For many in the autism community, we want someone to be our friend. Sometimes, I have been told that it takes us the person ourselves to be a friend to someone else. It is difficult for many people with autism to do and can become very taxing at times to have a return effect. All we want sometimes is for someone to be there for us, however after investing a lot of energy it can seem difficult when little energy by the other party is given.
It isn’t that I don’t bash having friends. In the way the autistic brain works, it is difficult to put the energy into every calculated move like moving chess pieces on a chess board as to whether the other party will be pleased or unhappy. Many times, I just want to have friends with someone that understands my struggles. However, there has to be a delicate balance of investing in their struggles as well because friends should be a mutual thing. To an autistic person, this can be difficult and taxing because we can have enough struggle keeping our own emotions in check, while feeding off other’s emotions and maintaining social construct.
The alternative of being lonely isn’t the greatest either. Loneliness and isolation make the mind brew continually oftentimes in a negative sense of mind and can be challenging to get through the day or even every hour. If a person with autism relies on their family for supports or lives with them, this can be challenging to them as well because often they want the best for them and they are in peril with want to do. However, they want their child’s mental health to be in check too.
We cannot disvalue the other party sometimes, especially in adolescence. Growing up, I shared a fair land of bullying and this can even happen in adulthood in programming and workplaces. We don’t want to the snitch and get the person in trouble. Sometimes the way we communicate things can be a mixed reading for others that don’t understand how we operate. Sometimes the things we say can offend the other party and cause them to report us to authority. This is when we as autistic persons have to understand what is appropriate conversation versus what is not to be said to others. If we do it, we must learn from the instance and not dwell on it too much.
Children and adults are more of a target to bullying than their neurotypical peers. It isn’t a easy pill to swallow, but we do get our fair share in what is already a sea of bullying humanity, It can be very difficult to find a genuine friend out there because not many understand autism, given the many ways out diagnosis operates and the uniqueness from person to person. Understand that it isn’t your fault and within time you will come across that genuine friend.
There is no conclusion that two autistic friends are compatible. It may be a recipe for success as much as it could be a recipe for disaster because no two persons with autism are the same. This means we all have very different reactions, interests, etc. It can be that one just rolls with the other because of being told they need this friendship. I have been there and it can be a comprising position to be in because it isn’t genuine. Do your research. Some individuals have social media tools, which can be a valuable resource for determining what one is interested in and what they like.

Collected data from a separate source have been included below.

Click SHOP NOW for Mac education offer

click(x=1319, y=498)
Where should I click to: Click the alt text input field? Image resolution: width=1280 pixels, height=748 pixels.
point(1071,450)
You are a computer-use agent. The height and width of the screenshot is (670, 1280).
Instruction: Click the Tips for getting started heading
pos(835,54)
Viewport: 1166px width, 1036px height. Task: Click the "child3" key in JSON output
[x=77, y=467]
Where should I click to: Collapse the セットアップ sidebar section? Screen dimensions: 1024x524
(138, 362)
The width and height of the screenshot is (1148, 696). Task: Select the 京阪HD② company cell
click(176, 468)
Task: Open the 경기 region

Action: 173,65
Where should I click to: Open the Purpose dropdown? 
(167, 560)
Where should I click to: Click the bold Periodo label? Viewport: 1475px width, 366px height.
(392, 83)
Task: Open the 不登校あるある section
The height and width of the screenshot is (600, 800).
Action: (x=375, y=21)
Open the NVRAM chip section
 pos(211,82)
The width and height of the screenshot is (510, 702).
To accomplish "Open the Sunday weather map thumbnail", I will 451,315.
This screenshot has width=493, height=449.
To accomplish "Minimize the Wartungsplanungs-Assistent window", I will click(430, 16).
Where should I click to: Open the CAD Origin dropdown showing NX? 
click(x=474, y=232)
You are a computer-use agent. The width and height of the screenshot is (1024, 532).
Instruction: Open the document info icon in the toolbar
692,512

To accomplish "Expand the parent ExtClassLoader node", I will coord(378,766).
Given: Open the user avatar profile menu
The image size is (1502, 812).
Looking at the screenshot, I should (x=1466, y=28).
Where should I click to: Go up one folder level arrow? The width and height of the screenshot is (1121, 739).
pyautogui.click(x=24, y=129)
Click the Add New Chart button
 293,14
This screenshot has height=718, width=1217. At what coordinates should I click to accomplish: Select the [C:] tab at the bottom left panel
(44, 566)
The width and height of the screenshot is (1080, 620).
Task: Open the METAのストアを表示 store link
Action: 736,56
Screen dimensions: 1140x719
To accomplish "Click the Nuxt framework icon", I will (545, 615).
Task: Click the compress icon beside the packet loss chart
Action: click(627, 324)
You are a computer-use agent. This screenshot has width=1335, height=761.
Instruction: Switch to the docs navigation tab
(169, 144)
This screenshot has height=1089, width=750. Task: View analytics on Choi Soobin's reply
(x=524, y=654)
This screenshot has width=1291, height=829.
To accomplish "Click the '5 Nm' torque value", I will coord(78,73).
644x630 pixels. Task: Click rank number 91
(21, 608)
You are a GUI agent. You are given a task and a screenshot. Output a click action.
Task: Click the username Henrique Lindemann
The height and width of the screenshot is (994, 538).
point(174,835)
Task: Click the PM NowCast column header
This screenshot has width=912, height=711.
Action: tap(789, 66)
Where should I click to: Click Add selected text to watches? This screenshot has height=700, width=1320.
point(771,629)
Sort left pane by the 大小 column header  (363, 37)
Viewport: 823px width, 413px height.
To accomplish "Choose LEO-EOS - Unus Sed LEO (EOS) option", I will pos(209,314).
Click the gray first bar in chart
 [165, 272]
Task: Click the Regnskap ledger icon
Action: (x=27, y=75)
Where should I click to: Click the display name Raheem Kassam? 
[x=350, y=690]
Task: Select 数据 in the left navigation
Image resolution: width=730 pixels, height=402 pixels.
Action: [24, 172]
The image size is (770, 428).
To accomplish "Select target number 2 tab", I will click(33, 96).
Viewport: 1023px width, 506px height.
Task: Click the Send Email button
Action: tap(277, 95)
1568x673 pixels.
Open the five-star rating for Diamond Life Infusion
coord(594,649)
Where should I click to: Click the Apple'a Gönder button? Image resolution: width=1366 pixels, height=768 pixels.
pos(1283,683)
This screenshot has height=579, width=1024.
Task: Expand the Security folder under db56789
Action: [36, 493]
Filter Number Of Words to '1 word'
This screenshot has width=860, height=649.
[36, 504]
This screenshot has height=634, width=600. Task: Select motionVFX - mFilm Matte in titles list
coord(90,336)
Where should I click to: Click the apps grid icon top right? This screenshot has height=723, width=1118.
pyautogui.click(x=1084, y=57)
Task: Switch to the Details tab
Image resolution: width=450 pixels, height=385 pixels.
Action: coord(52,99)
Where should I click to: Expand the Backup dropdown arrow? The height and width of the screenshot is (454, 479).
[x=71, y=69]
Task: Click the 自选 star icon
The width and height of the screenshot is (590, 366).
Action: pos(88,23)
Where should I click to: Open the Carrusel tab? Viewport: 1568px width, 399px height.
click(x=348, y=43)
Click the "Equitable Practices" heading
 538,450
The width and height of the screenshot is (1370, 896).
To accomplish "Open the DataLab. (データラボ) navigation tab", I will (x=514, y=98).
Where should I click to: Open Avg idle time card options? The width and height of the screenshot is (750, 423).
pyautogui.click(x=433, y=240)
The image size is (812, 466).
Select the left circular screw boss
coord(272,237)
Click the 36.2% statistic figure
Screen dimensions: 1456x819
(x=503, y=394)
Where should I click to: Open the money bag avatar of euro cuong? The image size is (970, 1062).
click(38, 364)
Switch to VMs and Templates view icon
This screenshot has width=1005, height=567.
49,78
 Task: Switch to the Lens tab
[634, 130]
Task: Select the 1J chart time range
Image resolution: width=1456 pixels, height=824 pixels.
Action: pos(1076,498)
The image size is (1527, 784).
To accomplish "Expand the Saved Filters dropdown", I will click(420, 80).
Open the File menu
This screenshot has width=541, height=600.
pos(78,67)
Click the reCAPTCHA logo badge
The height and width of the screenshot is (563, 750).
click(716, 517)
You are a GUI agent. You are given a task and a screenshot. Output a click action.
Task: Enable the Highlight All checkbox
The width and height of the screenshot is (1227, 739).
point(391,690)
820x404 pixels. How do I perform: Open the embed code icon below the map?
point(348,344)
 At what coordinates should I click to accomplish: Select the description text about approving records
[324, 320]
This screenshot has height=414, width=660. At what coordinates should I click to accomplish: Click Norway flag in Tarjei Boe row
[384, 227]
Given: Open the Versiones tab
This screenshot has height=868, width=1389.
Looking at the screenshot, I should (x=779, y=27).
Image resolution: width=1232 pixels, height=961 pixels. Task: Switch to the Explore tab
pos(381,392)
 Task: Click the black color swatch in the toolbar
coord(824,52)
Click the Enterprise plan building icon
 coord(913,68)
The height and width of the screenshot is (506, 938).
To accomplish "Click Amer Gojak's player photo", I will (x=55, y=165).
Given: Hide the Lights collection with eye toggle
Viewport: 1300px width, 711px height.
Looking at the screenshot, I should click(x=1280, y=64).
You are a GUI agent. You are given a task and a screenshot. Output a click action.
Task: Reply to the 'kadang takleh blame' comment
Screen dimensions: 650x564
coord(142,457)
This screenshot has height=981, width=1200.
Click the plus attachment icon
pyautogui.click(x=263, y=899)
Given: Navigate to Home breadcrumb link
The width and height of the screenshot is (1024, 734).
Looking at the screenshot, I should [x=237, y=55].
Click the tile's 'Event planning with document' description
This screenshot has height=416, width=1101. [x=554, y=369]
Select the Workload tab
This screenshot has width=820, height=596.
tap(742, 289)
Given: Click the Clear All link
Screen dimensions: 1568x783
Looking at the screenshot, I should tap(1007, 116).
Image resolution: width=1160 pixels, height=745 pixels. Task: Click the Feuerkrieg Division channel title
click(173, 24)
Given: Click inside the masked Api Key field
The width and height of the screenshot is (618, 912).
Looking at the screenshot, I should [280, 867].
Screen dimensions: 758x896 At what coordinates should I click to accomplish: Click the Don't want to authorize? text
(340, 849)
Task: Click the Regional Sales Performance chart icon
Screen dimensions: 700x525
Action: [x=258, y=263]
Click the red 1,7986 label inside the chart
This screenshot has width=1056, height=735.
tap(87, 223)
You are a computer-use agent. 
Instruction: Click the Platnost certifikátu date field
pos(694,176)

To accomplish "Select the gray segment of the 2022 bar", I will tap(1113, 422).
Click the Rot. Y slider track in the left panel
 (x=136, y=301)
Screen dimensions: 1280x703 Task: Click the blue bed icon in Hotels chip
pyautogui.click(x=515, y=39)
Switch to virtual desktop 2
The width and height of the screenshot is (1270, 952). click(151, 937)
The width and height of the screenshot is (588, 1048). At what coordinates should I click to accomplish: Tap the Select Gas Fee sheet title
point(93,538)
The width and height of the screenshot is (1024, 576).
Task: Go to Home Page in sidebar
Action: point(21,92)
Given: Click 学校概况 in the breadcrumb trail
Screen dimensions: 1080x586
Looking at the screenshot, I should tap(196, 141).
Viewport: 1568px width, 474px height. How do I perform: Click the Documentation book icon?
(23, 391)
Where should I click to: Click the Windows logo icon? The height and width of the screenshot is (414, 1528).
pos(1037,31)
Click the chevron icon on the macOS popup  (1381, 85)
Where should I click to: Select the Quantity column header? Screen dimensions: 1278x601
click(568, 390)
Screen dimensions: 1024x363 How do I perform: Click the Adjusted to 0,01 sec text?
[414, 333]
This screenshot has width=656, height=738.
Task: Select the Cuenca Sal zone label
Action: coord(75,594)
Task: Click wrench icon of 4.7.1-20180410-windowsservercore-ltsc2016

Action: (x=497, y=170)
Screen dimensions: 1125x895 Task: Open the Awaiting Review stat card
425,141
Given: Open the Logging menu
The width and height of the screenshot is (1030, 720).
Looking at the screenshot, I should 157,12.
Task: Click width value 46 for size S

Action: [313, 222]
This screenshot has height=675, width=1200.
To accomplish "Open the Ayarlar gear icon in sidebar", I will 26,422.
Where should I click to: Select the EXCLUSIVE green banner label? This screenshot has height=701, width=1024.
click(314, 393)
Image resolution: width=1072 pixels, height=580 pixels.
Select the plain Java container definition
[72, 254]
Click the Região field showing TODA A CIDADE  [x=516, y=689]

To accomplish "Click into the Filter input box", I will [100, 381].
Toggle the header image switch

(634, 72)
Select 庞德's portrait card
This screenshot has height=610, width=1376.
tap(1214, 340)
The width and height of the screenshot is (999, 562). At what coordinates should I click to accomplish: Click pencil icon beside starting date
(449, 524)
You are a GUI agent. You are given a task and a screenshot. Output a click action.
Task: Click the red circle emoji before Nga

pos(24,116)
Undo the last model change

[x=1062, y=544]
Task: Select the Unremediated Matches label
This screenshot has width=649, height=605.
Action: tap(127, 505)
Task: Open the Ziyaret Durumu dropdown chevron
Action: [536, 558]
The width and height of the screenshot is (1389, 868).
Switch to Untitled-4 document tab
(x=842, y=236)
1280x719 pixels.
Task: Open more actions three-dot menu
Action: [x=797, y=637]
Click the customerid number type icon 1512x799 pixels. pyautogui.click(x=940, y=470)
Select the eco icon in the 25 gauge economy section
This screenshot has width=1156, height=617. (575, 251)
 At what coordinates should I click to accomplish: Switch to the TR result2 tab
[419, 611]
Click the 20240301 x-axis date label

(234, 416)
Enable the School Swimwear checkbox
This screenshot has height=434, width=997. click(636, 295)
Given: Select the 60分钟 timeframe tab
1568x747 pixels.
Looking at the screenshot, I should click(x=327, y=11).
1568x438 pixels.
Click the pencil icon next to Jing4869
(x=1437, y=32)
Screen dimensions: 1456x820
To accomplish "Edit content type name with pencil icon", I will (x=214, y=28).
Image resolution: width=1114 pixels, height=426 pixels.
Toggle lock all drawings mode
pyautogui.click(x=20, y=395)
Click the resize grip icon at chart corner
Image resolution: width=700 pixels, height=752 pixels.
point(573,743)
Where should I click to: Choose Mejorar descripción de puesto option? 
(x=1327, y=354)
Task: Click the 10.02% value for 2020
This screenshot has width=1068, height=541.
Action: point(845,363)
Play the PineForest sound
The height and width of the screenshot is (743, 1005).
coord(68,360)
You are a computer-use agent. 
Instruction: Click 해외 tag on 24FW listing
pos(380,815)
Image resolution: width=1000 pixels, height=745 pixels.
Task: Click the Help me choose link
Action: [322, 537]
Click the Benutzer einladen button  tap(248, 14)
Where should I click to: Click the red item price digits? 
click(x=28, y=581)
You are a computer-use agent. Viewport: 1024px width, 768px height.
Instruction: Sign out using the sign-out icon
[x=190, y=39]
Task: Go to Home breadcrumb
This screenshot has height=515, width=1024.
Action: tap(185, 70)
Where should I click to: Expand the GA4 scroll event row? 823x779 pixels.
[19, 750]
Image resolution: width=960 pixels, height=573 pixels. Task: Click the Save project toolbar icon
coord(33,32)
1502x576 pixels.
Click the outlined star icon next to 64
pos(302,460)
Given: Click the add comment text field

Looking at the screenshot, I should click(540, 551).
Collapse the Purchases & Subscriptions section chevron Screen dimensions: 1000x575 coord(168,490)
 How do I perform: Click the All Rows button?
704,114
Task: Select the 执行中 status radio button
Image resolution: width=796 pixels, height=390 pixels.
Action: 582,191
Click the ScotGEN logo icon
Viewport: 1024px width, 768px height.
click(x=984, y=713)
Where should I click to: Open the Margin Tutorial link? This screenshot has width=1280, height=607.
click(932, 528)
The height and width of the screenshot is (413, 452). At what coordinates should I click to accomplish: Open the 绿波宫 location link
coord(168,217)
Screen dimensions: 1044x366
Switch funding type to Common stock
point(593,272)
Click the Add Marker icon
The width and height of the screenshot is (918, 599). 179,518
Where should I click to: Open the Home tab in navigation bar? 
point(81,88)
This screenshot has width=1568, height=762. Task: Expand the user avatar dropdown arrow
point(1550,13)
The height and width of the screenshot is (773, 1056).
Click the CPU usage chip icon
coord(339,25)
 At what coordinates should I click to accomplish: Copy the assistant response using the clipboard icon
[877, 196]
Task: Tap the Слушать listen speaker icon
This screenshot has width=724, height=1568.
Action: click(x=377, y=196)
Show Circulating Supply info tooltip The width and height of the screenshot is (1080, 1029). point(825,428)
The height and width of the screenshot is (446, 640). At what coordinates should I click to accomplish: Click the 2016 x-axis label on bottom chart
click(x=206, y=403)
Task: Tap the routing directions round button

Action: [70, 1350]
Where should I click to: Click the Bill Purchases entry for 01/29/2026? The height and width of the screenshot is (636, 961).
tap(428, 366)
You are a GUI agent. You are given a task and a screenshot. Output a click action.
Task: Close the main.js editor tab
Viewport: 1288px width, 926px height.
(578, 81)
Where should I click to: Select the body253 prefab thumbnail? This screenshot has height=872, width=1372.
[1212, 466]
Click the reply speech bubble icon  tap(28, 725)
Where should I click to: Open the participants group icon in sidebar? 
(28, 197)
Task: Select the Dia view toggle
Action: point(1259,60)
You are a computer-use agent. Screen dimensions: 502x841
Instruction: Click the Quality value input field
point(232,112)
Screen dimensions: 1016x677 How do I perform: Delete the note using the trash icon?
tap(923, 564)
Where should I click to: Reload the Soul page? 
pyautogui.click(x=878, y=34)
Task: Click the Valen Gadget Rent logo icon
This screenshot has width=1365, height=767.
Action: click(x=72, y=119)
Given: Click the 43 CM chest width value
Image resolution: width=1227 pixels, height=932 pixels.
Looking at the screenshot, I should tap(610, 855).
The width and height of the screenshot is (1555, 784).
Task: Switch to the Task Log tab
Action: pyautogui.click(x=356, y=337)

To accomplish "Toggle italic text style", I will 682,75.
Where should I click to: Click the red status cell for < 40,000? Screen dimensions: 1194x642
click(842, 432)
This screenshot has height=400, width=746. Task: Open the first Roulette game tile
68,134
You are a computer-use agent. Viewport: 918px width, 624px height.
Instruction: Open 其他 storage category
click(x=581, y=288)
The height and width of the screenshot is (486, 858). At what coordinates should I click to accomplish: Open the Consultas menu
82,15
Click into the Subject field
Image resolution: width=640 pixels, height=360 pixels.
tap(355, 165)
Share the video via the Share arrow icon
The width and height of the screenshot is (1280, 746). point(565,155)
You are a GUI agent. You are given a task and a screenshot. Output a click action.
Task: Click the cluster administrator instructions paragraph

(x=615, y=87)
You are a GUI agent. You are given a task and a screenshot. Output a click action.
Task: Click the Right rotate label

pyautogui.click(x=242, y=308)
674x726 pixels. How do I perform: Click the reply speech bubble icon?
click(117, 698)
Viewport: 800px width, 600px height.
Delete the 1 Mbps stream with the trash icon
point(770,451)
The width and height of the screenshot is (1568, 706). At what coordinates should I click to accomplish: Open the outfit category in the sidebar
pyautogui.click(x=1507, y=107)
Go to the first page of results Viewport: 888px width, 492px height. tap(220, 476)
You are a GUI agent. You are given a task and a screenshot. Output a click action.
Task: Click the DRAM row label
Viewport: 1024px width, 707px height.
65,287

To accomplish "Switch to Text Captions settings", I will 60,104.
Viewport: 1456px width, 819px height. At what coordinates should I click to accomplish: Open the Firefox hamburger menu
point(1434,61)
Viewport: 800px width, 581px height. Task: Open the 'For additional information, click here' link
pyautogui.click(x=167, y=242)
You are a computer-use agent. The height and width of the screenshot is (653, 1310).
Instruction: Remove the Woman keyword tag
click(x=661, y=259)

I encourage any person with autism that is looking to have friendship with someone to do their research and be mentally prepared. We just want to have someone to appreciate us and belong to something. However, when it becomes taxing on our mental health, It can make us have a negative response to the other party that can destroy that friendship. Yes, you have to be a friend too, but it isn’t good when it destroys your mental state. You must put your mental health first because without it, you have no health.